最近の食品スーパーの売場には、大抵、メニュー提案コーナーがある。
食品スーパーに買い物に訪れる多くの消費者の《夕餉の主菜》が決まっていないことに対する解決策だ。
メニュー提案コーナーでは、店内に簡易キッチンを設置して、簡単においしくできる料理をつくり、試食してもらうことで、消費者にその日の夕飯のヒントを提供している。
このメニュー提案コーナーを、ヤオコー(埼玉県/川野澄人社長)、平和堂(滋賀県/夏原平和社長)、オークワ(和歌山県/神吉康成社長)、ハローデイ(福岡県/加治敬通社長)、イトーヨーカ堂(東京都/戸井和久社長)、イズミヤ(大阪府/四條晴也社長)は「クッキングサポート」と呼称。カスミ(茨城県/藤田元宏社長)は「クッキングコミュニケーション」、阪食(大阪府/河村隆一社長)は「キッチンステージ」と名付けている。
多くの企業がさまざまな名称でこうしたコーナーを展開して、消費者の購買意欲をくすぐっているのだ。

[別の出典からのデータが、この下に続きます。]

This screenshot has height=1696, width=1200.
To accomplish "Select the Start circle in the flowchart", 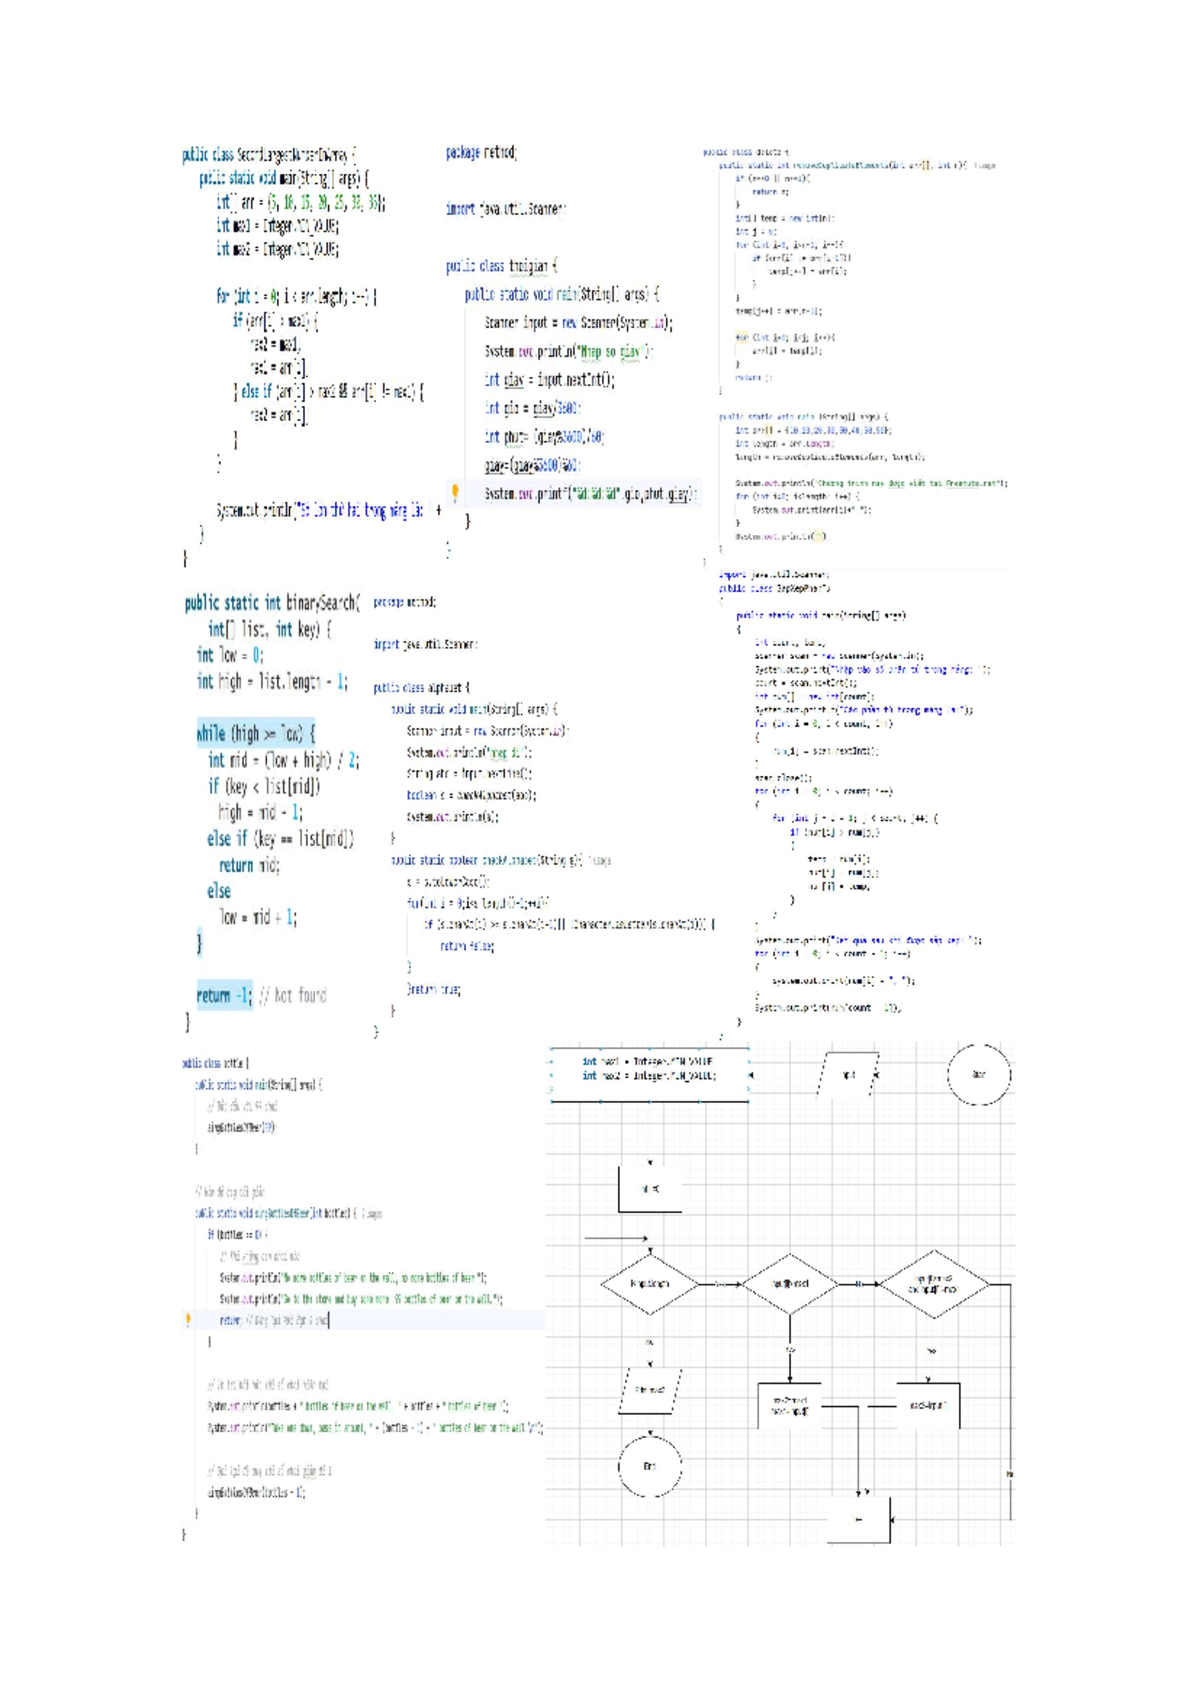I will (979, 1075).
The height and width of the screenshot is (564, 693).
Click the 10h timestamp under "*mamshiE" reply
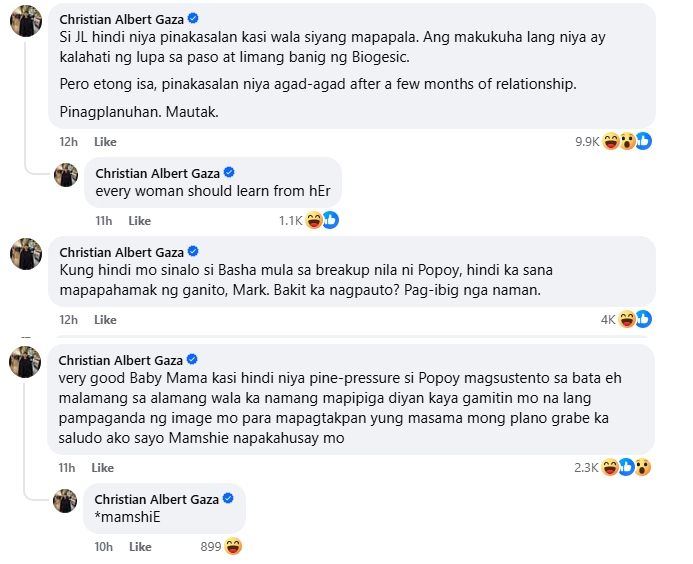tap(103, 547)
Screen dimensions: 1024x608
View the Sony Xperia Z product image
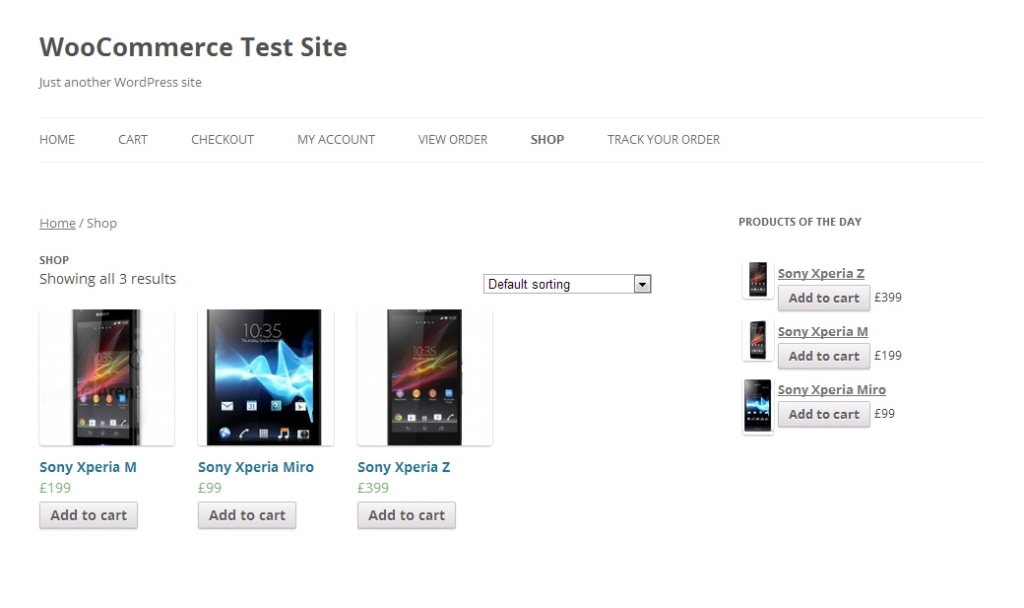[x=424, y=377]
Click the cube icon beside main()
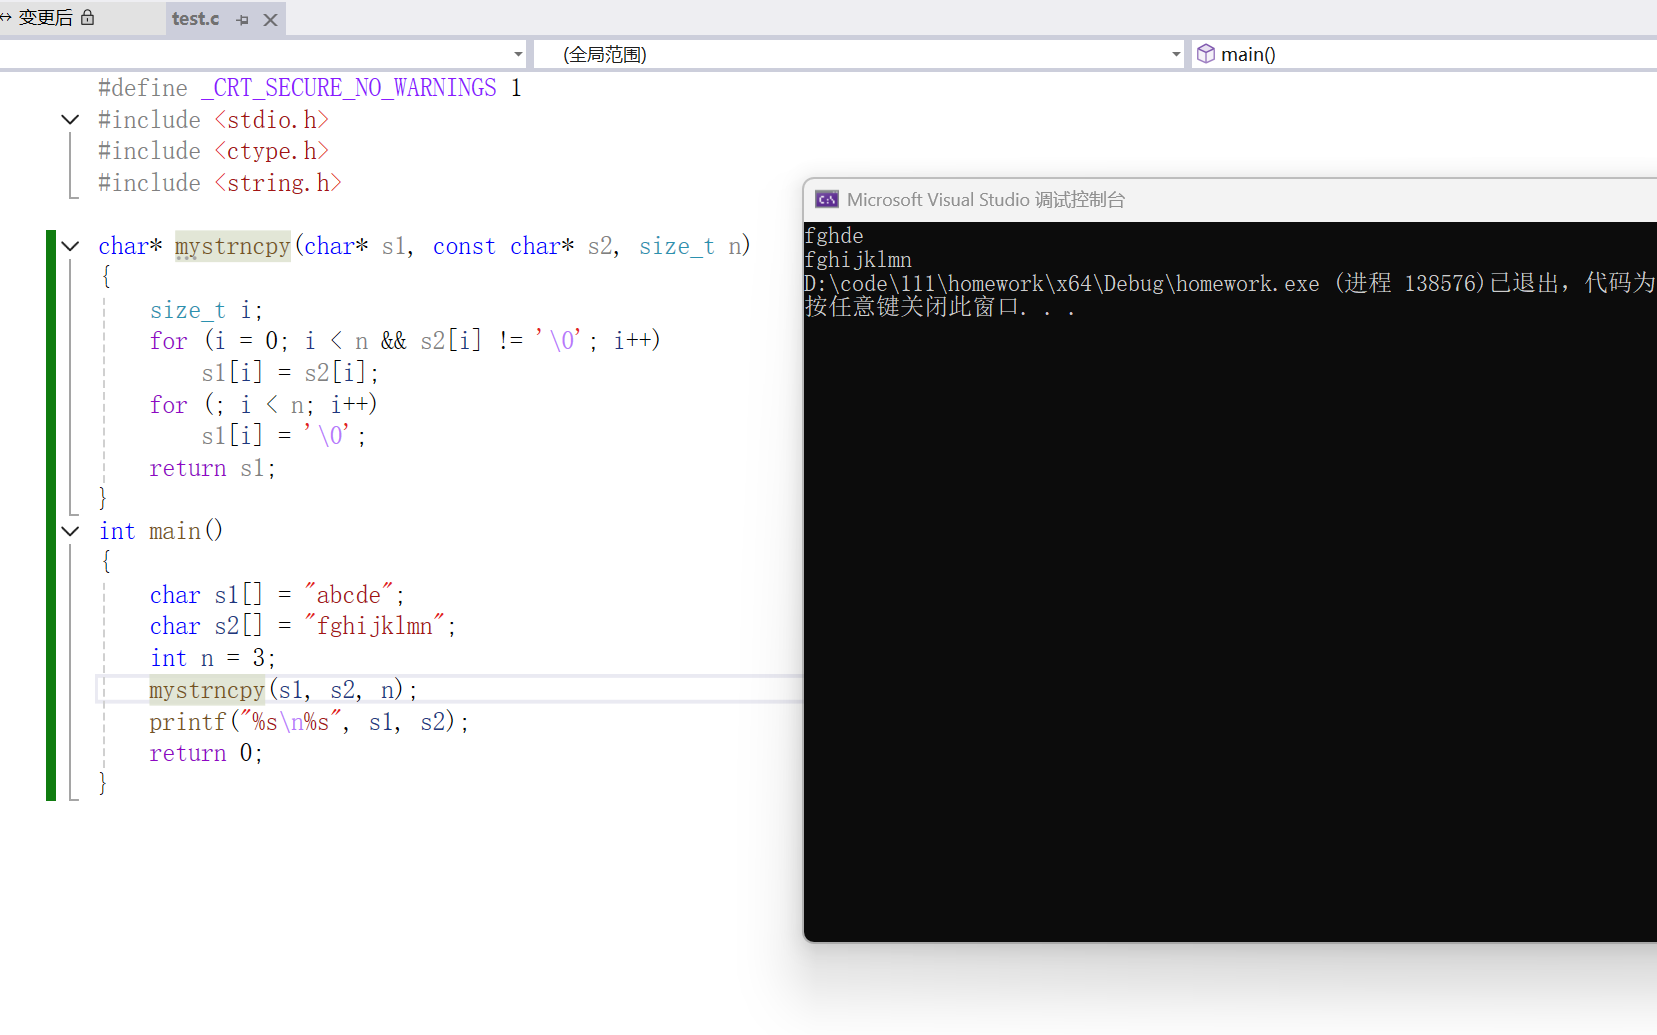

ある企業で聞いたのは、メニュー提案コーナーでメニュー提案するのではなく、商品紹介をしたところ非常によく売れたという話だ。
紹介したのは、通常のNB(ナショナルブランド)商品ではなく、バイヤーが市中を駆けずり回って探してきた高質・高価格の商品。代表例は、350gで500円のドレッシングで、1日で10数本売れた。
「思い入れをもって仕入れた商品も、棚に埋もれてしまうとまったく動かなくなってしまう。そうした逸品にスポットを当て、今後も継続してメニュー提案コーナーで紹介していきたい」とその企業の商品部長は言った。
サミット(東京都/田尻一社長)のいくつかの店舗には「おためし下さい」という試食専用の対面式カウンターを設置し、加工食品や飲料などを提供しているけれども、メニュー提案コーナーにも新しい運用方法があるのだとハッとさせられた。
確かに、それなりの投資をして相当の売場を割き人件費をかけ、コーナー化しているのだから、ここで新しい取り組みが出てくるのは自然の流れかもしれない。
売場同様、メニュー提案コーナーも進化する、ということなのだろう。